Cause and Effect of Fear in Your Brain
Page content

The brain is miraculous. It is marvelous. Like a huge conglomerate, it runs thousands of businesses that benefit our bodies, sending out hormones, collecting information, and calculating organ activity. However, our brain is also a trickster and a manipulator and sometimes takes us where we would rather not go.

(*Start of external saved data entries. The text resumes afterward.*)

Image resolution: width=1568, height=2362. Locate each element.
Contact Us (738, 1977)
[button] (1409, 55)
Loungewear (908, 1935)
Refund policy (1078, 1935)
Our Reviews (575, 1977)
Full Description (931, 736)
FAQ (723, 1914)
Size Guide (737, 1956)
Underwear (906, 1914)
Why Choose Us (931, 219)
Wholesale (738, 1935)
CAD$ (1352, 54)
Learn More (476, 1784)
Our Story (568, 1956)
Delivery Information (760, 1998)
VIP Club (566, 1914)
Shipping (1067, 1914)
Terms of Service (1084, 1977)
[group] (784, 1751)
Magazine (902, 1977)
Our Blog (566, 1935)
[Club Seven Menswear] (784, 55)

Phobos, Intense Fear in Greek

In Greek mythology, Phobos was the god of fright. His brother Deimos was the god of fear. The god-nature of Pan was to spread contagious fear through crowds of people. Through stories, the Greeks were comfortable with the concept of different types of fear. Hippocrates’ observances, assessments and writings about fear and phobias were exceptional, considering his contemporaries thought that fear was sent from the heavens.

Potential Threats

Our brain is primed for fear with the fight-or-flight response. Information from the senses reaches the brain and enters the thalamus, central hub city. The thalamus connects to the advanced conscious parts of the brain in the cortex and the so-called “primitive reptile” regions in the midbrain and brain stem.

If your brain interprets by sensory information that something is not good or perhaps something to worry about, the information is relayed to the amygdala for strong emotional processing. The hypothalamus gets the message too. The nervous system kicks in and our bodies are flooded with adrenalin, which equals tension, butterflies in the stomach, rapid breathing and even the relaxing of bowels. This shift to awareness is enhanced and a physical readiness follows.

Now, that’s a simplistic version but since induced fear involves many real and demanding physical processes, it takes time to wear off. Toss in an emotional sensation along with the priming trigger to feel angry, which is often projected at anyone who says, “Relax!”

Phobias

The brain can create phobias –distress about something that is harmless. Obsessing about things and having a tendency to worry can cause harm in the form of stress. Many people have anxiety-related disorders because they slide into stress and cannot let go.

According to research at Cambridge University conducted on people in an MRI machine and subjected to a fear stimulus (a large spider), the memory-forming portions of the brain reacted simultaneously with the fear response. Your subconscious is not only planning to survive, it is learning from the experience. That is the lasting effect of fear. Researchers say that fear is an innate defense mechanism, a holdover from when humans were in the middle of the food chain.

Brain’s Secret Life

Scientist, psychologist and researcher Lisa Feldman Barrett of one of the world’s largest brain research facilities, Boston’s Interdisciplinary Affective Science Laboratory has a revolutionary take on how our brains actually work.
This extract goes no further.